Tracy Foster, a former nursing assistant, is a 40-year-old mother of two. She worked hard from the age of fifteen and raised her children on her own. She was born with a hereditary heart disease, and her health worsened when she was diagnosed with bladder cancer in 2012.
Doctors found a mass in her bladder that was growing rapidly. At that time she still had health coverage from TennCare, so she was able to get treatment and return to work. She underwent chemotherapy and surgery to remove the mass, but the doctors warned that her cancer could return.
During her recovery, Tracy lost her TennCare. Her younger daughter became an adult, forcing Tracy off the program because she no longer had a minor child. Tracy began to depend on a free clinic for routine care and the ER when things grew more serious. Tracy continued to work as a nursing assistant until her declining health made it impossible to continue. She says, “I’ve worked since I was 15. I’ve paid my taxes. And I can’t get help.” She continues, “I’m afraid by the time something happens is it going to be too late. And it’s scary.”

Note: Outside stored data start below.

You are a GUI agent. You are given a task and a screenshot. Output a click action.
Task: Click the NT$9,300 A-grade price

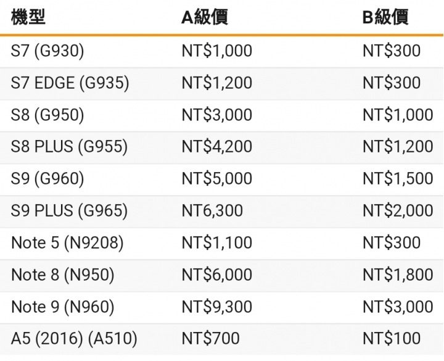click(x=217, y=307)
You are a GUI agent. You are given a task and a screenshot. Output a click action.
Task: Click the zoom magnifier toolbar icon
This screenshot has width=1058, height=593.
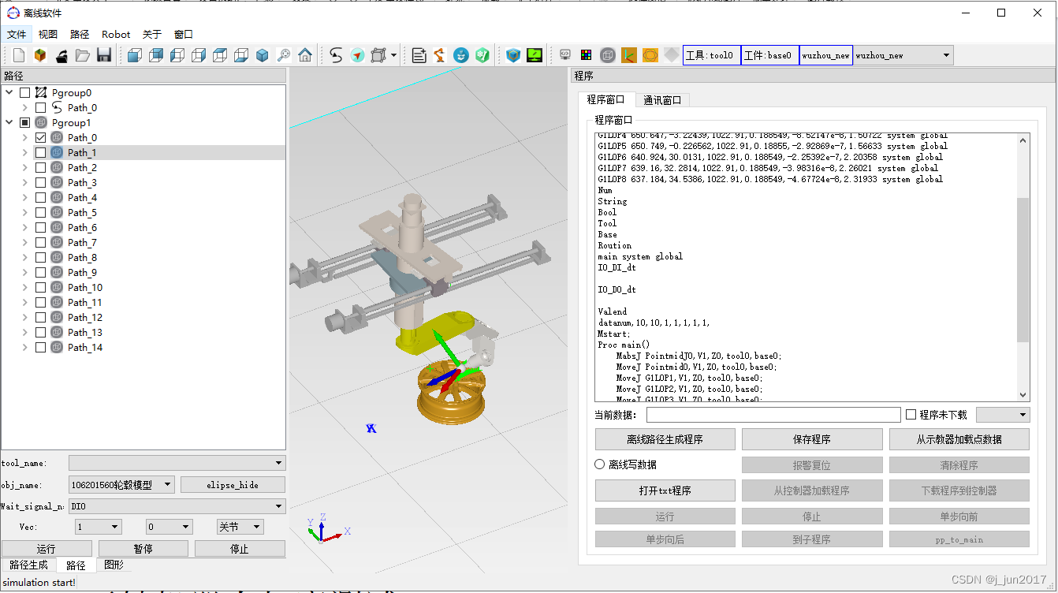click(x=284, y=55)
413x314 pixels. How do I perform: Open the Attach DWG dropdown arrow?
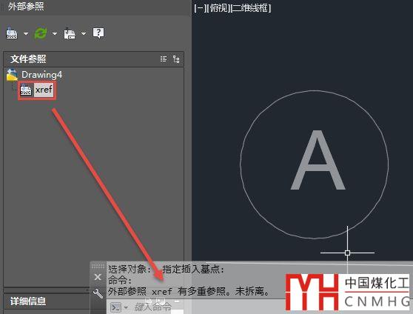coord(26,34)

Last year during an ER visit, doctors found new lesions in her bladder, blood in her urine, and swollen lymph nodes. Fearing that the cancer had returned, they advised her to see an oncologist. Without insurance, Tracy can’t afford a trip to the oncologist that she desperately needs. Tracy lives in constant pain, using Tylenol and a heating pad for some measure of comfort. Her grown daughter, Samantha, works full time as a nursing assistant, like her mother once did. She has ambitions to become a registered nurse, but she has given up her dreams of college for now to stay close to her mother and to support her emotionally and financially.
When Governor Haslam announced his Insure Tennessee plan in December, Tracy thought the plan might provide just the kind of health care help she needed. She and Samantha immediately began to research the program. They came across the Tennessee Justice Center and reached out for assistance. TJC’s senior client advocate contacted her immediately. The first step was to make sure Tracy was not eligible for any existing health care programs. TennCare covers people with cancer, but only certain kinds of cancer. Bladder cancer is not on that list. Without a steady income, she could not afford to buy health insurance on her own. TJC provided her with information about local low cost providers. TJC continues to advocate for Tracy and seek out doctors that are willing to help.

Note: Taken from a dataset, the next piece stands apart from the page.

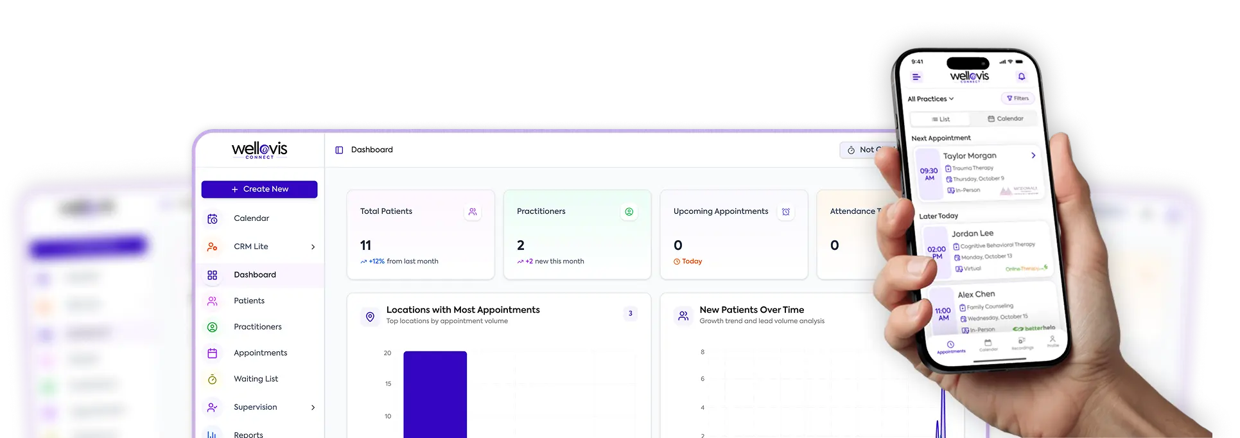Click the Calendar icon in sidebar
Screen dimensions: 1240x438
click(x=213, y=218)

Tracy is now a powerful voice for the uninsured in Tennessee. At events supporting the passage of Insure Tennessee, Tracy advocates for herself and others who are uninsured. In spite of her discomfort and fear, she traveled the long miles from East Tennessee to Nashville during the legislative session, joining 800 other concerned citizens to show up and speak out. When legislators voted No, Tracy wept. Her grief-stricken face soon became the iconic image on the front page of the Tennessean. But she immediately pulled herself together. She walked out of the Senate committee meeting into a swarm of news reporters and photographers and spoke authentically and passionately. Tracy is a true warrior.
Tracy said, “Before this I had never spoken in public, and I’m very shy. But I have to stand up for myself and take my life back that has been taken from me. I’ve lost almost everything in my life. I really appreciate everything [TJC] is doing, and I truly love y’all and y’all are like family to me now.” For her incredible spirit and advocacy, TJC is honored to name Tracy a Mother of the Year.